TAREA INDICADA 1> Copia literalmente del documento sobre el pecado todo lo que va desde "Es verdad que" hasta "referirnos a él.".
TAREA INDICADA 2> Desplaza en 22 unidades cada número de coordenadas y reescribe íntegras todas las líneas de los registros, desde la que contiene "Tap the Realwark legend label" hasta el final de los registros.

DOCUMENTO>
────────────────────

"Si
decimos que no tenemos pecado, nos engañamos a nosotros mismos, y la verdad no
está en nosotros."
(1
Juan 1:8, RVC)
Negar
la realidad del pecado en nuestras vidas es autoengaño. Lo dice la Palabra y lo
afirma sin matices. Hemos aprendido que Cristo vino para redimirnos, que por
nosotros se hizo pecado y que cargó con nuestros pecados pasados, presentes y
futuros. Pero esto no significa que tengamos licencia para pecar. Pablo lo
expresa de una manera categórica: " Entonces, ¿qué diremos? ¿Seguiremos
pecando, para que la gracia abunde? ¡De ninguna manera! Porque los que hemos muerto al pecado,
¿cómo podemos seguir viviendo en él?" (Romanos 6:1-2,
RVC). Esto significa que tenemos como creyentes la responsabilidad de
mantenernos atentos siendo instrumentos vivos de justicia y santidad, de
acuerdo con nuestro llamado.
Es verdad que cuando aceptamos genuina y realmente a
Jesucristo como nuestro Señor y suficiente Salvador pasamos de ser pecadores a “santos
que ocasionalmente pecamos” pero no podemos bajar la guardia frente a lo que es
la voluntad de Dios con respecto a nuestro caminar diario, según lo expresa 2
Corintios 7:1 (RVC): “Amados míos, puesto que tenemos tales promesas,
limpiémonos de toda contaminación de carne y de espíritu, y perfeccionémonos en
la santidad y en el temor de Dios.”
Negamos la realidad del pecado, y por lo tanto, nos
autoengañamos, cuando usamos eufemismos para referirnos a él.
Dicen los estudiosos que el pecado es cualquier
desviación moral por parte del ser humano con respecto a la voluntad revelada
de Dios, que lo lleva a no hacer deliberadamente lo que él ha ordenado con
claridad y precisión, o a realizar lo que específicamente ha prohibido,
constituyendo en todo caso una conducta ofensiva a los ojos de Dios. El pecado
por lo tanto implica el rechazo de la voluntad de Dios, el vivir a espaldas de
Dios, y la disposición que lleva al ser humano a hacer la propia voluntad en
oposición a la de Dios.

────────────────────

REGISTROS SIN PROCESAR>

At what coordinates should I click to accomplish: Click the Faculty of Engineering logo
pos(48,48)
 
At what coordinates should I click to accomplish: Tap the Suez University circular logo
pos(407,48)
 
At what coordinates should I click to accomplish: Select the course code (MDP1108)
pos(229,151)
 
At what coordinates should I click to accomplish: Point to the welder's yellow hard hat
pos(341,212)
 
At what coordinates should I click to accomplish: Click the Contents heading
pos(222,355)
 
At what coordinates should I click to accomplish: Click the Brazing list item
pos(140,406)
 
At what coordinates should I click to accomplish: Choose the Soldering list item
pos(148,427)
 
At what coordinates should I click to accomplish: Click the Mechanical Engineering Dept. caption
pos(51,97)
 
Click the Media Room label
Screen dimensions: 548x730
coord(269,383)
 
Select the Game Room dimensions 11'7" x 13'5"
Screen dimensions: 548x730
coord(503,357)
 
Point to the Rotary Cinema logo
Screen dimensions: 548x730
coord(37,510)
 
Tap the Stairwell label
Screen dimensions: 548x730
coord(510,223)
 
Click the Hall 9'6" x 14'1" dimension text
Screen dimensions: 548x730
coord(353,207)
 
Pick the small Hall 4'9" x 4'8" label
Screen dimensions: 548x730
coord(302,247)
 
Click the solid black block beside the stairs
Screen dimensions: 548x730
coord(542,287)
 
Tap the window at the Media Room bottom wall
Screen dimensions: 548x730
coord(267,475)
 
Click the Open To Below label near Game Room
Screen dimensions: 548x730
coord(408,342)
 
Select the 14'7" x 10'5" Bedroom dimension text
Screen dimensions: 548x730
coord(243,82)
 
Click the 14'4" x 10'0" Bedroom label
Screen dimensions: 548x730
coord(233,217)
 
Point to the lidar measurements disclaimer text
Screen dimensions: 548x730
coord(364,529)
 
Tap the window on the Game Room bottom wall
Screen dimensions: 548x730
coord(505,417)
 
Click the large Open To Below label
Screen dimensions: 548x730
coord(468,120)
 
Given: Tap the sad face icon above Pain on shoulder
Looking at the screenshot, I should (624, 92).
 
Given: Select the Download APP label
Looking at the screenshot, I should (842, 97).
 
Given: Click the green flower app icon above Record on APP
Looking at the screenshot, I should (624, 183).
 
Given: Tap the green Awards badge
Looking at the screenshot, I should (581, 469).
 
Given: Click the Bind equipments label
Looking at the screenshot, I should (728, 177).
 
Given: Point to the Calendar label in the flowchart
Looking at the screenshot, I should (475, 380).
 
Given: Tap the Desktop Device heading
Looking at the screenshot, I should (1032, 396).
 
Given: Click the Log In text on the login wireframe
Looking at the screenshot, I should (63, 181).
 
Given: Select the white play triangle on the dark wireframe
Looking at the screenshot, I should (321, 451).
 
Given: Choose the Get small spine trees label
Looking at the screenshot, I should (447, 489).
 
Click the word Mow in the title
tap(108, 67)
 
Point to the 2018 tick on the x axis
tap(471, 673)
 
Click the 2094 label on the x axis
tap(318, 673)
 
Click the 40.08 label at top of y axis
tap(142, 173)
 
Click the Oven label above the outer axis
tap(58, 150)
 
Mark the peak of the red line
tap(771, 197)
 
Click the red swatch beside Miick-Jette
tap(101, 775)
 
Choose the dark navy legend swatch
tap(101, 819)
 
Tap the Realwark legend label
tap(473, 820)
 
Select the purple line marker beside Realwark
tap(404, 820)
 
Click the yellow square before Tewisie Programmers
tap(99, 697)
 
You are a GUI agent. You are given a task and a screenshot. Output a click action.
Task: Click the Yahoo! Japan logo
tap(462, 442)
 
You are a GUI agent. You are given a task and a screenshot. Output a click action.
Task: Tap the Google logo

────────────────────

RESPUESTA CORRECTA 1>
Es verdad que cuando aceptamos genuina y realmente a
Jesucristo como nuestro Señor y suficiente Salvador pasamos de ser pecadores a “santos
que ocasionalmente pecamos” pero no podemos bajar la guardia frente a lo que es
la voluntad de Dios con respecto a nuestro caminar diario, según lo expresa 2
Corintios 7:1 (RVC): “Amados míos, puesto que tenemos tales promesas,
limpiémonos de toda contaminación de carne y de espíritu, y perfeccionémonos en
la santidad y en el temor de Dios.”
Negamos la realidad del pecado, y por lo tanto, nos
autoengañamos, cuando usamos eufemismos para referirnos a él.

RESPUESTA CORRECTA 2>
Tap the Realwark legend label
tap(495, 842)
 
Select the purple line marker beside Realwark
tap(426, 842)
 
Click the yellow square before Tewisie Programmers
tap(121, 719)
 
You are a GUI agent. You are given a task and a screenshot. Output a click action.
Task: Click the Yahoo! Japan logo
tap(484, 464)
 
You are a GUI agent. You are given a task and a screenshot. Output a click action.
Task: Tap the Google logo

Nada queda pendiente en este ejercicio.